- **Task statement**: In the listing below, find the line containing "This screenshot has width=1463, height=429." and the line containing "Given: Click the purple". Repeat exactly those two lines and every line between them.

BEGIN

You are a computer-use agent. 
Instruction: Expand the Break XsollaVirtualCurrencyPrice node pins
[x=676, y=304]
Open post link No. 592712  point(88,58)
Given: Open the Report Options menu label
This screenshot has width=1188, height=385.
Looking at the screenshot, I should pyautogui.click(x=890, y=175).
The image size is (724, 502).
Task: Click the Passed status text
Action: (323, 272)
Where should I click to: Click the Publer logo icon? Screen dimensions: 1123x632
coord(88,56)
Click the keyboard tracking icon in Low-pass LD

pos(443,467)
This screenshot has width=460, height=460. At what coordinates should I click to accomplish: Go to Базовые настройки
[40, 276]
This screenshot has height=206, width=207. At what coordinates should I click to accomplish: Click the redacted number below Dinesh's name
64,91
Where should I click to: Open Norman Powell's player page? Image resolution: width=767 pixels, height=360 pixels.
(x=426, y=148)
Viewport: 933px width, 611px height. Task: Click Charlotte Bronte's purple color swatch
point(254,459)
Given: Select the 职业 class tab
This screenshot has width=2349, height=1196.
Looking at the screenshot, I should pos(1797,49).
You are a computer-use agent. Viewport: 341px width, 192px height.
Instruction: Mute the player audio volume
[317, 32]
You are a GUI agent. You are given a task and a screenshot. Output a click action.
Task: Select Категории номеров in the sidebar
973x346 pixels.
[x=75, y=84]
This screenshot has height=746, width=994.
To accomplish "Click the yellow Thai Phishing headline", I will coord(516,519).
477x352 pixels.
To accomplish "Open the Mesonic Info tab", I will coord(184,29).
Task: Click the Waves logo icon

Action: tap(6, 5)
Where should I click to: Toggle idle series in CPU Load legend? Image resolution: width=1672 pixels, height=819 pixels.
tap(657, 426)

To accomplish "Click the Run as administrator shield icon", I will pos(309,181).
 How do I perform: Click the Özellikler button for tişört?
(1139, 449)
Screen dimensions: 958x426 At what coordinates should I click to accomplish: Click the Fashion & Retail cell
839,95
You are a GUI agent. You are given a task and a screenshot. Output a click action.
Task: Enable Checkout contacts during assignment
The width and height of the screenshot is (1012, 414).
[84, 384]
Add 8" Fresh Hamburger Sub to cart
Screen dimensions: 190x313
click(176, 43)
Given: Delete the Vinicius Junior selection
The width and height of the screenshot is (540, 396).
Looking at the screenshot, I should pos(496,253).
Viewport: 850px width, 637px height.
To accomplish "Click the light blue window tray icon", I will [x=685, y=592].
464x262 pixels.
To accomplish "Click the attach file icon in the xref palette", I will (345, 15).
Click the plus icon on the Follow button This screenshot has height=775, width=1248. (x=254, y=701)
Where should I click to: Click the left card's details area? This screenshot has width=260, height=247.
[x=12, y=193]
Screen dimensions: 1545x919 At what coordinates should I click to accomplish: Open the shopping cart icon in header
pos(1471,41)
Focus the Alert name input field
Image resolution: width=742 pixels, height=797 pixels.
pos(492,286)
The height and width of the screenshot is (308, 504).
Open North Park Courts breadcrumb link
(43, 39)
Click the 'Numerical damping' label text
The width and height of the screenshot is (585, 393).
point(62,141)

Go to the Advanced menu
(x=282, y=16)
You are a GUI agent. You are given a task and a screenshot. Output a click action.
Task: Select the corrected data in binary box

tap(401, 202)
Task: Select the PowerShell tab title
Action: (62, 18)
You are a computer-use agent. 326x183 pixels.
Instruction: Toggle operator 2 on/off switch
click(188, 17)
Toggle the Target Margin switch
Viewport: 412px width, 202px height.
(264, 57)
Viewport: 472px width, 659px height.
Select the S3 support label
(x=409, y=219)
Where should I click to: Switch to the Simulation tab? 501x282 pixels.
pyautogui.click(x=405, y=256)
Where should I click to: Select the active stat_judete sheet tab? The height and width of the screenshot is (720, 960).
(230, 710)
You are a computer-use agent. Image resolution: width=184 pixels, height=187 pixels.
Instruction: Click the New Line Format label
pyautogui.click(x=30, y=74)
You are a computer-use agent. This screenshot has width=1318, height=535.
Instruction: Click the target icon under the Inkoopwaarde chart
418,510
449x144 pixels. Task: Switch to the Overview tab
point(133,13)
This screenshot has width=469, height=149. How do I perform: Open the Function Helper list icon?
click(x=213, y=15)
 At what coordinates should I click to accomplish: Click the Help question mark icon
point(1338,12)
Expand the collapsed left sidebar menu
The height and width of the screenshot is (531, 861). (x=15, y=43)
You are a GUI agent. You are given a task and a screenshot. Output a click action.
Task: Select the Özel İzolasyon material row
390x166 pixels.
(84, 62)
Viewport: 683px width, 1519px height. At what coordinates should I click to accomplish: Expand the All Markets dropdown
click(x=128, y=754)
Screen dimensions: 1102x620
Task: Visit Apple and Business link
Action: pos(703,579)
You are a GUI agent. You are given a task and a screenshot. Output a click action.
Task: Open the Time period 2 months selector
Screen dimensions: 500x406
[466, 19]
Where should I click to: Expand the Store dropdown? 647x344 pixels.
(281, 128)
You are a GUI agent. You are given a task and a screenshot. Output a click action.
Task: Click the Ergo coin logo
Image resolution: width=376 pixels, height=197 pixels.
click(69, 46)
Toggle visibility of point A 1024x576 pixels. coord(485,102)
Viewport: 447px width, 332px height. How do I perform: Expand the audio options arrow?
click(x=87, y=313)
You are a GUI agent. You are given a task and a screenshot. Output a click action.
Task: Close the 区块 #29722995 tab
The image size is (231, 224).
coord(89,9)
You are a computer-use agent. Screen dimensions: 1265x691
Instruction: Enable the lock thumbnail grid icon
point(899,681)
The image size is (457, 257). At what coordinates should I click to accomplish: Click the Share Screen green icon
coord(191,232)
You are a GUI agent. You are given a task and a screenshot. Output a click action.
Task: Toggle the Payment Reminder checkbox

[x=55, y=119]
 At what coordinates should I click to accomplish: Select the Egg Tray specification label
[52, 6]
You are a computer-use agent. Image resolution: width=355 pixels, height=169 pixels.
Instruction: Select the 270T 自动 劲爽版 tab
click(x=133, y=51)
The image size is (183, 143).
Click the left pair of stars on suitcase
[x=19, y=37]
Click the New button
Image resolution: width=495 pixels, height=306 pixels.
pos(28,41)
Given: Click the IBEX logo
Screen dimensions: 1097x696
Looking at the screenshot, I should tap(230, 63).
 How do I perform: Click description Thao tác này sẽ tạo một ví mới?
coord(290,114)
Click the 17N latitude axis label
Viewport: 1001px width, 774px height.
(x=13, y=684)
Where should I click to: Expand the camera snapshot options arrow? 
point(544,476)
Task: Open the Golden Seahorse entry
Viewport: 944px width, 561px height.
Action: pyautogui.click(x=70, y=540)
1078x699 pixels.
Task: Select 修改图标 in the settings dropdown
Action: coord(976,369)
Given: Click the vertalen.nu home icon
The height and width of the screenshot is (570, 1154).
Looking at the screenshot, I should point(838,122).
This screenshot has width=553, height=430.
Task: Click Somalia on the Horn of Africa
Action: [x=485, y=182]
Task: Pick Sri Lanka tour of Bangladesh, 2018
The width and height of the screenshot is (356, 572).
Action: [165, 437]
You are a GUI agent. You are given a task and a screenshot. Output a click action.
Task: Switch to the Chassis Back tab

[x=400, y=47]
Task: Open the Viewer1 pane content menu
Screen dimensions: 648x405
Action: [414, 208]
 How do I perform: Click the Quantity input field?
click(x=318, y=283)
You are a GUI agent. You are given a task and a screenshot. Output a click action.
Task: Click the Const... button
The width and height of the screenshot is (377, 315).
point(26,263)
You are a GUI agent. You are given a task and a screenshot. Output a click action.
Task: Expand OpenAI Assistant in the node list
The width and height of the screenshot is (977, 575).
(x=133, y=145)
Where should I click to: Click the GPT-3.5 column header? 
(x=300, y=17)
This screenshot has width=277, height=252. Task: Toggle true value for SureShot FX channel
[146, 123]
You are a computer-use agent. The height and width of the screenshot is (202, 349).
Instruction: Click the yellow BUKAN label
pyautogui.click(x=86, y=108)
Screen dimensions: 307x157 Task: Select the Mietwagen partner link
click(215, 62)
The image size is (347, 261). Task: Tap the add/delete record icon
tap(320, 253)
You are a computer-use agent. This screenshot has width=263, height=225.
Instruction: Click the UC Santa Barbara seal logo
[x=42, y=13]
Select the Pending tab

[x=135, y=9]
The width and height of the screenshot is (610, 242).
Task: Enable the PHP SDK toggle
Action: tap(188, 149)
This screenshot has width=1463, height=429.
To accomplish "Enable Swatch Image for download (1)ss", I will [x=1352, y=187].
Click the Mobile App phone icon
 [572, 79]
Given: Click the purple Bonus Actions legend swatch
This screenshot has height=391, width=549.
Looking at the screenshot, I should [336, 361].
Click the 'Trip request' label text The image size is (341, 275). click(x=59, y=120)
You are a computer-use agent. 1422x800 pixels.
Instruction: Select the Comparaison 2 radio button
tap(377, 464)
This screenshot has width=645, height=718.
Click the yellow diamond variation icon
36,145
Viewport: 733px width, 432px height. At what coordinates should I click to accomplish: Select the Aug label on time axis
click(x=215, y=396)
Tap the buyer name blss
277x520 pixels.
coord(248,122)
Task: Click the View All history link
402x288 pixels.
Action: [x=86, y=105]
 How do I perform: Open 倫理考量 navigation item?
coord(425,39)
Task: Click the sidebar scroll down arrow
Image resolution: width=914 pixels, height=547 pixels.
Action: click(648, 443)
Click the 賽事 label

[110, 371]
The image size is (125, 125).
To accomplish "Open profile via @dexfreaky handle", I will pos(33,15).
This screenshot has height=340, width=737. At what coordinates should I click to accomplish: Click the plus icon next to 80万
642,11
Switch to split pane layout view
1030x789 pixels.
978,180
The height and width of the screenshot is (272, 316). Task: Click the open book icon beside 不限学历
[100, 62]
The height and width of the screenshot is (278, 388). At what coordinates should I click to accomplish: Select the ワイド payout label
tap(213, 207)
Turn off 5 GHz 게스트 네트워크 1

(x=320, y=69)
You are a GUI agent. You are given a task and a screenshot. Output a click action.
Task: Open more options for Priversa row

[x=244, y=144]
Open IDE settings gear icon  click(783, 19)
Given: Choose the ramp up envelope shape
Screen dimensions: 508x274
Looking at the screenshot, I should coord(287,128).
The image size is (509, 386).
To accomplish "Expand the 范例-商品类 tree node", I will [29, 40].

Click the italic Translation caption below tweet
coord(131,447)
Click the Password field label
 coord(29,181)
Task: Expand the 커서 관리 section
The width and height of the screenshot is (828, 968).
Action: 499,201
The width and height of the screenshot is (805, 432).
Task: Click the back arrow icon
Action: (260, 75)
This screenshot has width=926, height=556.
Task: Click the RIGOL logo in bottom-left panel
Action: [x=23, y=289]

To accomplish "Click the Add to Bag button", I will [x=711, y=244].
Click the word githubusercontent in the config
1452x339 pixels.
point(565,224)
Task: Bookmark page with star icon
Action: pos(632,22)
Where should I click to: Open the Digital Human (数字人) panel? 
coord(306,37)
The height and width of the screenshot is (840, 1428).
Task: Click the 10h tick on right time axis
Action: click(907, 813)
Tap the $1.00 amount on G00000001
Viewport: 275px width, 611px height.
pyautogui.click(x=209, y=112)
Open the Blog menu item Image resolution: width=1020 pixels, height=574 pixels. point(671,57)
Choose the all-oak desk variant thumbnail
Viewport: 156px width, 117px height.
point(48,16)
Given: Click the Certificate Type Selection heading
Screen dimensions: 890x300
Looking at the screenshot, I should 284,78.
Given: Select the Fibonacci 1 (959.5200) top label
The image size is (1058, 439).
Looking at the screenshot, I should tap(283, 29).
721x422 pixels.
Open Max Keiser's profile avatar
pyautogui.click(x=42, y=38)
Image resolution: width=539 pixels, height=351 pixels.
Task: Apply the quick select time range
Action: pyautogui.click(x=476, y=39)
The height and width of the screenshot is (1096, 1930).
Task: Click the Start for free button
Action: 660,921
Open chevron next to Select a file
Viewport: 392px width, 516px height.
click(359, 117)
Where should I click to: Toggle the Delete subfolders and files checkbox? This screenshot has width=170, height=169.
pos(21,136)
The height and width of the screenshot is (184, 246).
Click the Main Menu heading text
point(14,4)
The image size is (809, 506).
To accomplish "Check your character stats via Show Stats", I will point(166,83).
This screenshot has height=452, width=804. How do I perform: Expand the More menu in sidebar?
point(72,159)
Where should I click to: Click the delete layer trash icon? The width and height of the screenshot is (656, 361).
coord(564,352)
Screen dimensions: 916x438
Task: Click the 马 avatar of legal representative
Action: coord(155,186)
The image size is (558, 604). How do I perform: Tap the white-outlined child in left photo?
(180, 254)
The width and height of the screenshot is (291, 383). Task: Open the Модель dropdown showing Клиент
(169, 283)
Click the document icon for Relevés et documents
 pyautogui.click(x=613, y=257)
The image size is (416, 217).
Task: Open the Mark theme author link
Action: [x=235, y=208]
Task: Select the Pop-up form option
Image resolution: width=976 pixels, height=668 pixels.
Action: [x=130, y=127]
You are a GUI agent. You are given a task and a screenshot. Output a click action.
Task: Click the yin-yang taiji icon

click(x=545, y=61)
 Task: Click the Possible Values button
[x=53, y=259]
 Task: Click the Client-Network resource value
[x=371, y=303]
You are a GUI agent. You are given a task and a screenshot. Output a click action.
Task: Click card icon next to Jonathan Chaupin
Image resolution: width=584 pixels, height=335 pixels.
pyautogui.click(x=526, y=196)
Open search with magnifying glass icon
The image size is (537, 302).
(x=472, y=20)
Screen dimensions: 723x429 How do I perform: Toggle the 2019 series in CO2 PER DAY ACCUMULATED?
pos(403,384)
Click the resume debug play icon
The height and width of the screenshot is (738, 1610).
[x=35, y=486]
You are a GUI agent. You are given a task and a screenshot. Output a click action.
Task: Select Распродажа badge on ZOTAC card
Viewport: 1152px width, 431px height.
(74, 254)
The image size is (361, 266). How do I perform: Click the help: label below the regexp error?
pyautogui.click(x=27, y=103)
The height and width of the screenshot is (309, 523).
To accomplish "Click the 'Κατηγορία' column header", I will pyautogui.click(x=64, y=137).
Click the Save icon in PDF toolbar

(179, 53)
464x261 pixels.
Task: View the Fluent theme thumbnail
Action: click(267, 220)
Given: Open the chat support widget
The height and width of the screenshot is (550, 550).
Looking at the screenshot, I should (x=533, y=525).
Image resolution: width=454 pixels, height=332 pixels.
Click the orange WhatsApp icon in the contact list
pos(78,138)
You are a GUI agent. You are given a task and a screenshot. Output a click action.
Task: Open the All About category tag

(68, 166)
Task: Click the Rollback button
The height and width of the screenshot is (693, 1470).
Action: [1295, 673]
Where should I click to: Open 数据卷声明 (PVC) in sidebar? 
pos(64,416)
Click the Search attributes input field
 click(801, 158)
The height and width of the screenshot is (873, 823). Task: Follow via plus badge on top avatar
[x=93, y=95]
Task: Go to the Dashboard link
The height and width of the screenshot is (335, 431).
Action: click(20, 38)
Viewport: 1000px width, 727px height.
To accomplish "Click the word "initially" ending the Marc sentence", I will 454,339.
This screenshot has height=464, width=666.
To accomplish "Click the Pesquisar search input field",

END

- **Written response**:
This screenshot has width=1463, height=429.
To accomplish "Enable Swatch Image for download (1)ss", I will [x=1352, y=187].
Click the Mobile App phone icon
 [572, 79]
Given: Click the purple Bonus Actions legend swatch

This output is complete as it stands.